> _Problem details_:
The answer is the full set of records below, transcribed exactly.

> _Dataset excerpts_:
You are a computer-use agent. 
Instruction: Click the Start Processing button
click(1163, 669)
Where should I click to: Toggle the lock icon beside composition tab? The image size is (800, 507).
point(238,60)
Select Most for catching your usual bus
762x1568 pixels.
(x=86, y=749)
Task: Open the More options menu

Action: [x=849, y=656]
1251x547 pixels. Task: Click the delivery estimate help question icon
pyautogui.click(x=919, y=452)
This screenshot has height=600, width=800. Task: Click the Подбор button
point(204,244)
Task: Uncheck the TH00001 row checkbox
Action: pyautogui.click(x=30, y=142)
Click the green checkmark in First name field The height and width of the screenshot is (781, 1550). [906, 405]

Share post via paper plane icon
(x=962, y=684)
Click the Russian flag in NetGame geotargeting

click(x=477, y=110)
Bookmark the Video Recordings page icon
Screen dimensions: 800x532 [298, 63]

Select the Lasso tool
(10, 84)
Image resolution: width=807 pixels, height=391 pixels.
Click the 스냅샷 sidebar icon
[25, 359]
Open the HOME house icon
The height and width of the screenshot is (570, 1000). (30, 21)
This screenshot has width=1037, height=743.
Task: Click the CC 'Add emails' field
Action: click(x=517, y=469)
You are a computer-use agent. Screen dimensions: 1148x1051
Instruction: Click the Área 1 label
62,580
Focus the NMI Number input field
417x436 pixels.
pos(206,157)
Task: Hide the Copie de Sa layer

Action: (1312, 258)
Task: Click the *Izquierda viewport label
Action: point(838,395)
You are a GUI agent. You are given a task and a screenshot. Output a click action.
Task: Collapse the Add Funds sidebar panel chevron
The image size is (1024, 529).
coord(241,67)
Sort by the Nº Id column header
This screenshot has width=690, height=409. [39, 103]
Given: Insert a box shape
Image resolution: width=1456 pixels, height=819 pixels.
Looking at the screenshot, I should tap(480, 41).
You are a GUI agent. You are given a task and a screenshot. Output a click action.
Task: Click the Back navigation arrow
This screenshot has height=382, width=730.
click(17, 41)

> _Response area_:
You are a computer-use agent. 
Instruction: Click the Start Processing button
click(1163, 669)
Where should I click to: Toggle the lock icon beside composition tab? The image size is (800, 507).
point(238,60)
Select Most for catching your usual bus
762x1568 pixels.
(x=86, y=749)
Task: Open the More options menu

Action: [x=849, y=656]
1251x547 pixels. Task: Click the delivery estimate help question icon
pyautogui.click(x=919, y=452)
This screenshot has height=600, width=800. Task: Click the Подбор button
point(204,244)
Task: Uncheck the TH00001 row checkbox
Action: pyautogui.click(x=30, y=142)
Click the green checkmark in First name field The height and width of the screenshot is (781, 1550). [906, 405]

Share post via paper plane icon
(x=962, y=684)
Click the Russian flag in NetGame geotargeting

click(x=477, y=110)
Bookmark the Video Recordings page icon
Screen dimensions: 800x532 [298, 63]

Select the Lasso tool
(10, 84)
Image resolution: width=807 pixels, height=391 pixels.
Click the 스냅샷 sidebar icon
[25, 359]
Open the HOME house icon
The height and width of the screenshot is (570, 1000). (30, 21)
This screenshot has width=1037, height=743.
Task: Click the CC 'Add emails' field
Action: click(x=517, y=469)
You are a computer-use agent. Screen dimensions: 1148x1051
Instruction: Click the Área 1 label
62,580
Focus the NMI Number input field
417x436 pixels.
pos(206,157)
Task: Hide the Copie de Sa layer

Action: (1312, 258)
Task: Click the *Izquierda viewport label
Action: point(838,395)
You are a GUI agent. You are given a task and a screenshot. Output a click action.
Task: Collapse the Add Funds sidebar panel chevron
The image size is (1024, 529).
coord(241,67)
Sort by the Nº Id column header
This screenshot has width=690, height=409. [39, 103]
Given: Insert a box shape
Image resolution: width=1456 pixels, height=819 pixels.
Looking at the screenshot, I should tap(480, 41).
You are a GUI agent. You are given a task and a screenshot. Output a click action.
Task: Click the Back navigation arrow
This screenshot has height=382, width=730.
click(17, 41)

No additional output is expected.